*** Records for this exercise Section Begins ***
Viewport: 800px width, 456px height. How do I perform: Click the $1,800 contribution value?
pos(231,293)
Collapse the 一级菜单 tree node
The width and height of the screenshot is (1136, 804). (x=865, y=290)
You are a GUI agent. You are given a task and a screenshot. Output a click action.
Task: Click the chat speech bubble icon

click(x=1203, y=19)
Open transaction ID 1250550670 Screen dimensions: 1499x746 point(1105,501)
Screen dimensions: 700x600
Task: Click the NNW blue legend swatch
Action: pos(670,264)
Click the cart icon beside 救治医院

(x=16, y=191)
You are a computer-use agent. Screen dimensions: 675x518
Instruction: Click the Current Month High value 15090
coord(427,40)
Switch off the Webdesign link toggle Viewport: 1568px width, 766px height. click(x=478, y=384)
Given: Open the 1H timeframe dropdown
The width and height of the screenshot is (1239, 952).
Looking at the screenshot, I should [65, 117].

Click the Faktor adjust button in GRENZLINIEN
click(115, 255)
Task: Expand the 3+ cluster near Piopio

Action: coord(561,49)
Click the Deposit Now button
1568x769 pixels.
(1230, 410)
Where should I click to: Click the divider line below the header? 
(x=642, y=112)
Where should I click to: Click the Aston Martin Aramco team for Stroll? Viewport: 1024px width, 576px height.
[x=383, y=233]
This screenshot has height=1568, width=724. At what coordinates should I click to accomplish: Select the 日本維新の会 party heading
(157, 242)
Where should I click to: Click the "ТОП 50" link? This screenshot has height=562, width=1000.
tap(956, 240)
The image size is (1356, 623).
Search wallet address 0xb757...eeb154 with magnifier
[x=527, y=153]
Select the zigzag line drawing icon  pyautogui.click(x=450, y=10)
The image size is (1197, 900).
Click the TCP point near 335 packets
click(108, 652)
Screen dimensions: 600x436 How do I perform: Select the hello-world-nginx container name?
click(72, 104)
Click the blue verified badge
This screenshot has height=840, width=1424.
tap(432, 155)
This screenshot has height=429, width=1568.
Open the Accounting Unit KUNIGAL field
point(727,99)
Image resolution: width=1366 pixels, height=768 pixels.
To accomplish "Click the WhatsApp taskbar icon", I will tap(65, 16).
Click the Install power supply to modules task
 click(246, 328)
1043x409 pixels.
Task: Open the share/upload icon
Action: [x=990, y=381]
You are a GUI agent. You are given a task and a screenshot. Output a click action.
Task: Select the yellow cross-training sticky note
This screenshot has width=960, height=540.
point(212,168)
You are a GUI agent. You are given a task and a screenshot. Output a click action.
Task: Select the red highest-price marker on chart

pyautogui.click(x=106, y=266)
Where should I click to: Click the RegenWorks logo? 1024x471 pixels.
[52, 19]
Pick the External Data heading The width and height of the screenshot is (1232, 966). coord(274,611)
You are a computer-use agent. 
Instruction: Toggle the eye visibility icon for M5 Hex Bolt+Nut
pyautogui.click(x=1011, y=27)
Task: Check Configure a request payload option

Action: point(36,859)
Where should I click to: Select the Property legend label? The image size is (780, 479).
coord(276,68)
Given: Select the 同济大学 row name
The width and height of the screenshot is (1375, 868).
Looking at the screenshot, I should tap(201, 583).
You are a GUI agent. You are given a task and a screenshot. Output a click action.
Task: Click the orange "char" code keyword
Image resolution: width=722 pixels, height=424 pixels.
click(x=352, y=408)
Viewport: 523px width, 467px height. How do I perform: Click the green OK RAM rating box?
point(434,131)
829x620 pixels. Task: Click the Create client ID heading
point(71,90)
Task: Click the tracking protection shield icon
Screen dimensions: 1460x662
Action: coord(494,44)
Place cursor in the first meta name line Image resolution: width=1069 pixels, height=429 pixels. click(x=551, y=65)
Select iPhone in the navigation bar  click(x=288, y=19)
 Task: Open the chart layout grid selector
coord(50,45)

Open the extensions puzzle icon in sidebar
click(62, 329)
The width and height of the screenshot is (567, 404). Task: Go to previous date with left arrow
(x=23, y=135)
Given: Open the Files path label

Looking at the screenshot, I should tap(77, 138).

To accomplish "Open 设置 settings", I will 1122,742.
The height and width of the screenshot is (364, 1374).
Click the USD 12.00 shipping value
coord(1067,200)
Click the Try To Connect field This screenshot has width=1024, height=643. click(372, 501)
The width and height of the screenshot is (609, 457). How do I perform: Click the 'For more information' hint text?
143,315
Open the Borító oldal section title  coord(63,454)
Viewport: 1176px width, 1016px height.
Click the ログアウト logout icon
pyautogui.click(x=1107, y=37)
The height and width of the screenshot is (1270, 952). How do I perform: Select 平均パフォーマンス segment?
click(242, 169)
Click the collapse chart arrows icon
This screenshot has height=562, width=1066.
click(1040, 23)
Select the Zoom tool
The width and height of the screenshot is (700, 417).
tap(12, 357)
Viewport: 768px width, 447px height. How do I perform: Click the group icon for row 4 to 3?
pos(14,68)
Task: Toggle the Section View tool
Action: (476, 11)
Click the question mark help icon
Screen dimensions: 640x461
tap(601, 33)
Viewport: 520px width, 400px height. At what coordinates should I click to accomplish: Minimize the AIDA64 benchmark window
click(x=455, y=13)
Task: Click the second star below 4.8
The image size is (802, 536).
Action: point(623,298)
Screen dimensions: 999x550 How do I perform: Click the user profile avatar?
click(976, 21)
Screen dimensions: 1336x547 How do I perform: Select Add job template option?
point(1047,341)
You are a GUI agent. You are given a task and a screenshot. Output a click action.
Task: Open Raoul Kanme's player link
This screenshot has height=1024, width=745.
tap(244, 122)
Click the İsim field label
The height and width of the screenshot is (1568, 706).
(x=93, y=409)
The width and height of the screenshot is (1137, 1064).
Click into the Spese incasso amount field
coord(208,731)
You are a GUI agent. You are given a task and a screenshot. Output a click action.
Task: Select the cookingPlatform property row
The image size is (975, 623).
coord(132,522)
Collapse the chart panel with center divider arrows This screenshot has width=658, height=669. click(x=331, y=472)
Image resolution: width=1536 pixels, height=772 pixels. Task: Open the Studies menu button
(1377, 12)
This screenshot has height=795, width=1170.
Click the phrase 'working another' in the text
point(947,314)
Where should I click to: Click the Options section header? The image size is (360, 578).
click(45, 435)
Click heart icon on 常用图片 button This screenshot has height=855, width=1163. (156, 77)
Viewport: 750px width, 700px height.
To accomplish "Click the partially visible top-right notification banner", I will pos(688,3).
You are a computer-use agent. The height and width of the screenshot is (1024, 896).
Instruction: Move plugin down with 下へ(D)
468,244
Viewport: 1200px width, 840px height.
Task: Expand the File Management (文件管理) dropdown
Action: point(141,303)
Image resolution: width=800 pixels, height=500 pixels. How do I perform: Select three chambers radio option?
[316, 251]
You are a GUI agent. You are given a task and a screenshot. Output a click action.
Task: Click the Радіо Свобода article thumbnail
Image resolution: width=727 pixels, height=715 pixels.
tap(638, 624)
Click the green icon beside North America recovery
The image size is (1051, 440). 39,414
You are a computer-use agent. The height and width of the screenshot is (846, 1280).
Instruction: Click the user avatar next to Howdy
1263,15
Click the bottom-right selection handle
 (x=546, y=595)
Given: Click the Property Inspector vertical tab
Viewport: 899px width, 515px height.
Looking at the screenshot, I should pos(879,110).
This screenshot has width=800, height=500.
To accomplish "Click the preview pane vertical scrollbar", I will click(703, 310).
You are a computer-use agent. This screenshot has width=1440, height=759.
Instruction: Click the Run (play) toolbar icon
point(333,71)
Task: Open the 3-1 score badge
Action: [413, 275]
*** Records for this exercise Section Ends ***
» What is expected
Work out how many lines of the records contain the string "will". Nothing but the number should be written.

» Task answer
4